Dana Guthrie Martin


Fawns Discovered Inside a Dead Doe

You lived inside your mother’s womb, its water
and salt. You were two, twins. Each a mirror
for and of the other. One of you laid with hooves
tucked beneath your torso, your neck arched
so your head could rest next to your own body.
The other laid along the first, a drape,
not an inch of space parting this fur from that,
this muscle from that, this bone from that.
Eight ankles, eight legs, four ears, four eyes—
everything lovely about a deer, doubled.
The taxidermist who rolled your mother over
that evening by the highway was not the man
who struck her but the one who arrived after
and tried to help. He found you too late,
fully formed but drowned before you lived.
He gathered you in a blanket, brought you home
and preserved the uterine form of your bodies—
the way you nestled one another through death,
thin skins pulled like tarps over spines and hips,
your two faces facing each other, your mouths
that nearly touch but don’t. Now, in your vitrine,
you pass breathless secrets back and forth without
end. Secret of death. Secret of suffering. Secret
of two slipping in and out of this dark world as one.



When the Army Corps of Engineers dammed the Red River
between Texas and Oklahoma, four towns drowned.
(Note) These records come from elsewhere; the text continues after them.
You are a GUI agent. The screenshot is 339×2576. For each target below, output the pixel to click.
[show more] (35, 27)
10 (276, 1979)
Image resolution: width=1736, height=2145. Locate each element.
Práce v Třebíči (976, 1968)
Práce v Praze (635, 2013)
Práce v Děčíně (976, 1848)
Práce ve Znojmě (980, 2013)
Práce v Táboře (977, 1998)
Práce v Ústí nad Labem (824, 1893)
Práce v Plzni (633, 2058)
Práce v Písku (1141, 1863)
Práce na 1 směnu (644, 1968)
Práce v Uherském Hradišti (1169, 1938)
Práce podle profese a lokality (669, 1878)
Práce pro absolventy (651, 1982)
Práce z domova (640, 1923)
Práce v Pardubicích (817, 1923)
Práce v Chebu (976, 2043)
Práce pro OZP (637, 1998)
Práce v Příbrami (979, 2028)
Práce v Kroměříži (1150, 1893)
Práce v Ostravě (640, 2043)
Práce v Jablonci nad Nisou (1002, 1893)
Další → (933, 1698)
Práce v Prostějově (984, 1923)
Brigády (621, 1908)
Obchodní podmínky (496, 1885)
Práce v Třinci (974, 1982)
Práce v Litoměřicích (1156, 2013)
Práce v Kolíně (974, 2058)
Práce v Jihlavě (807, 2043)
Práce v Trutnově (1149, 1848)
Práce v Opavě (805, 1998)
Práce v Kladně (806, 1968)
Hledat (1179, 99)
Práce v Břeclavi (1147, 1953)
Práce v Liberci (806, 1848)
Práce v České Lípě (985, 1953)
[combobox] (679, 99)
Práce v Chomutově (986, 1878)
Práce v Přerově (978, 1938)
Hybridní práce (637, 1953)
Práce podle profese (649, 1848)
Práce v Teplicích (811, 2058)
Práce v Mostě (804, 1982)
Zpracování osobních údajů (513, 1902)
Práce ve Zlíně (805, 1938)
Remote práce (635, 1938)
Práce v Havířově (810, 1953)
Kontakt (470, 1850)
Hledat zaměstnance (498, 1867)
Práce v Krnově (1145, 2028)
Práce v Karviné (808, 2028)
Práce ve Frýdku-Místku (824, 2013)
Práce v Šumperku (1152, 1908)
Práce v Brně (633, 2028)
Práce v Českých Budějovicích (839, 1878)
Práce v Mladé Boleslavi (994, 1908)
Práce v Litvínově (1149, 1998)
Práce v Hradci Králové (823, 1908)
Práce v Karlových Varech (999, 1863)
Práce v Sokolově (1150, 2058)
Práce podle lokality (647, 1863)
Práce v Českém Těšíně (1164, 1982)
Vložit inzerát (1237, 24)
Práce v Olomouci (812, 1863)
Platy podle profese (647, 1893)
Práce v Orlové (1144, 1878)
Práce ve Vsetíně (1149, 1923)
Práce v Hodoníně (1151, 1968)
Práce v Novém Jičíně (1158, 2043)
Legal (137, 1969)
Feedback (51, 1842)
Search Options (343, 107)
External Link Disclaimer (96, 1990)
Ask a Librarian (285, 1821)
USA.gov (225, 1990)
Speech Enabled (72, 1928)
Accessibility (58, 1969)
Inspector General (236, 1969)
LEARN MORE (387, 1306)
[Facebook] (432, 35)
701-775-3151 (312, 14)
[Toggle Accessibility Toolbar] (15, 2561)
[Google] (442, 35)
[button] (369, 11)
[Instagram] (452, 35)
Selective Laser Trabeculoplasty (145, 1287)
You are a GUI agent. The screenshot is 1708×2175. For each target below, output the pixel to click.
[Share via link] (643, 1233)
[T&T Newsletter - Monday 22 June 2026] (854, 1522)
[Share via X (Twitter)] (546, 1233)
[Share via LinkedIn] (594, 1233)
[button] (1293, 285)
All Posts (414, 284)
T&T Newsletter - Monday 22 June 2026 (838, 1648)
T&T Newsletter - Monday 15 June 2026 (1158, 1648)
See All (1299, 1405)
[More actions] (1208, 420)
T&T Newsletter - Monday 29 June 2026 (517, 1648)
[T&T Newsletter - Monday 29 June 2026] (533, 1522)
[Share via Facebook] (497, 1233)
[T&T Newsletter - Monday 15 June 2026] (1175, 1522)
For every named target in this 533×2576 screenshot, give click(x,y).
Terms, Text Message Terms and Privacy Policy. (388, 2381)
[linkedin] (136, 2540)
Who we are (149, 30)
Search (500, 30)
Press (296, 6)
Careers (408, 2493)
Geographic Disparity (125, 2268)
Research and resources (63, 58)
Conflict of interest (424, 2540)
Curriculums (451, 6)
Schools, houses, churches and gardens held their breath
beneath thirty feet of water before they drowned.

The cemeteries, the marked and unmarked graves, all drowned.
The dead shifted with the silt, where daily they drowned.

The grave marker of infant Johnny Parks was exposed in a drought.
When the water level finally rose, his memory was drowned.

I swam in that lake for years, unaware of the towns below me
being etched by water and microbes long after they drowned.

Some visitors tell stories of bones floating up like driftwood.
A man claims to have found a skull. He assumed its owner had drowned.


Dana Guthrie Martinís work has appeared in numerous journals, including Barrow Street, Failbetter, Fence, Knockout Literary Magazine, Pif Magazine, and Vinyl Poetry. Her chapbooks include Tomorrow I Will Love You at the Movies, coauthored with Jay Snodgrass (Hyacinth Girl Press, forthcoming), In the Space Where I Was (Hyacinth Girl Press, 2012), Toward What Is Awful (YesYes Books, 2012), and The Spare Room (Blood Pudding Press, 2009). She edits Cascadia Review.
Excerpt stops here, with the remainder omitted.